Unfortunately, their messiah is an idiot.

It’s not that he’s young that’s the problem. It’s that he’s ignorant, and that’s not an artifact of his youth. His schoolmate, Kyle Kashuv, is extremely well informed and educated on the subject of guns, and I believe Kyle is younger than Hogg, so clearly age isn’t the problem.

Instead, I think it’s been people feeding nonsense into the kid’s head, and he’s buying into his own press enough that he doesn’t know how little he knows on the subject. Take, for example, his five-point plan to supposedly end gun violence in this country.

Oh, let’s break this one down.

First, the CDC is funded to research into gun violence. What they’re not funded to do is conduct research designed to promote gun control. Gun research, however, isn’t forbidden. In fact, it happens at the CDC even today.

What no one should want is the CDC to take a political stance on an issue where research is involved. Let the research show what it shows and let policymakers argue about the rest.

Universal background checks are a thing, and it’s something that I fear we’re going to be saddled with sooner or later. However, you’re deluded if you think it’ll change anything.

Remarkably few gun sales are conducted without a background check in this country. The vast majority take place in gun stores with an FFL holder. Thus, background checks are taking place. The same is true with most gun show purchases which, contrary to media claims, are predominantly made with FFL holders. Thus, a background check is required.

Besides, Hogg and company have yet to show that an appreciable number of bad guys are getting their guns via face-to-face transfers.

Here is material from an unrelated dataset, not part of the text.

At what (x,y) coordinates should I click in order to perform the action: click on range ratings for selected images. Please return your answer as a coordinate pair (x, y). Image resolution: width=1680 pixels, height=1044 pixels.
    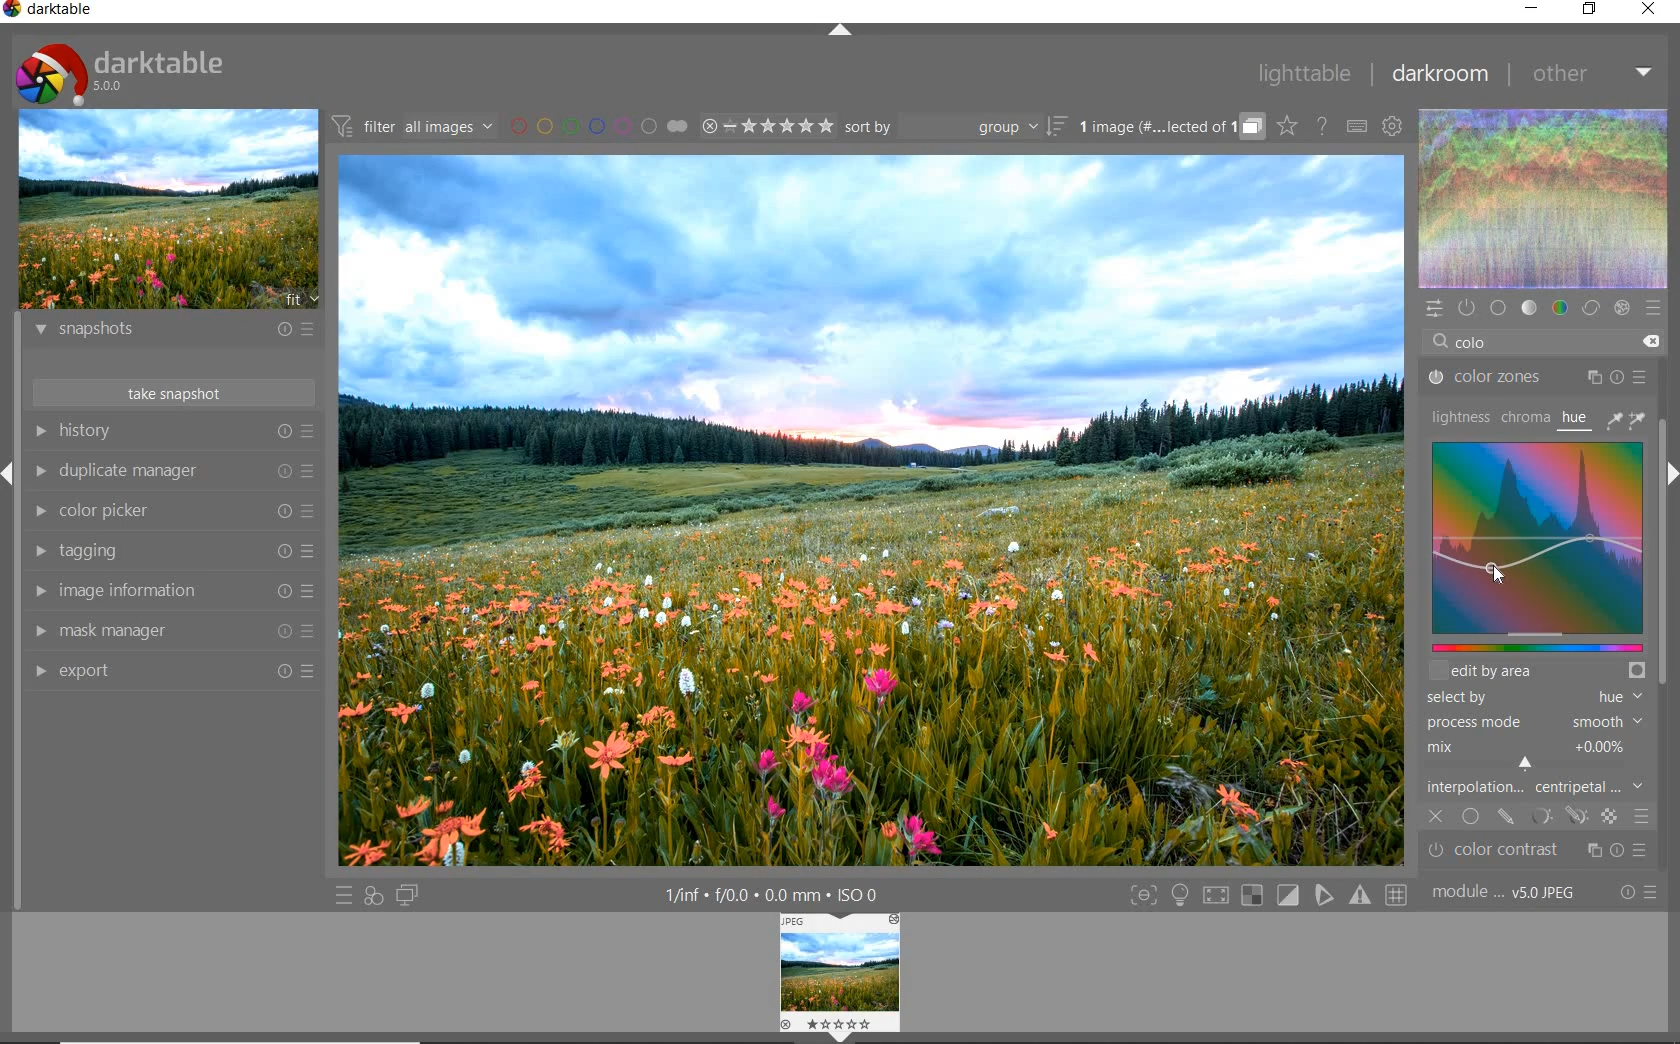
    Looking at the image, I should click on (768, 126).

His third point, digitization of ATF records is an interesting one. You see, this one troubles me for one simple reason. Once you digitize ATF records, you can then put them in a central database. At that point, in conjunction with universal background checks, you now have a firearm registry, which is illegal and something we all should be concerned about.

This is especially true in an age when it seems no data is secure. Do you really want bad people finding out who has guns in their community? That’s like publishing a list of which houses to rob when no one is home.

Nope.

Number four on Hogg’s list is an end to so-called “high capacity magazines.”

Well, if Hogg had actually been in the building where the Parkland shooting was taking place instead of safe and sound some distance away, he might have seen that a lack of high capacity magazines didn’t stop the killer from mass slaughter. All this will do is create an inconvenience for law-abiding people who don’t want to have to reload as often. That’s it. It won’t stop criminals. It won’t keep mass shooters from killing a lot of people. It won’t solve anything.

Last is his call for an assault weapon ban. Hogg seems to think that this will have some impact on crime. Well, we had an assault weapon ban for ten years, from 1994-2004. You know what happened?

Nothing.

Crime was already trending downward before the ban was enacted, and it continued downward at roughly the same rate. Mass shootings weren’t even impacted by the assault weapon ban.

The only purpose of an assault weapon ban is to make it difficult or impossible for law-abiding citizens to own a gun that some people are scared of. There was no impact on crime last time, and there won’t be an impact this time. Like it or not, gun-grabbers, the bad guys aren’t lining up to buy AR-15s. They want small, concealable handguns, not big old rifles, as a general rule.

So literally none of his solutions are nearly as workable and helpful as he likes to think, and that’s an artifact of pure, unadulterated ignorance.

Then again, if the kid weren’t ignorant, he wouldn’t be anti-gun in the first place.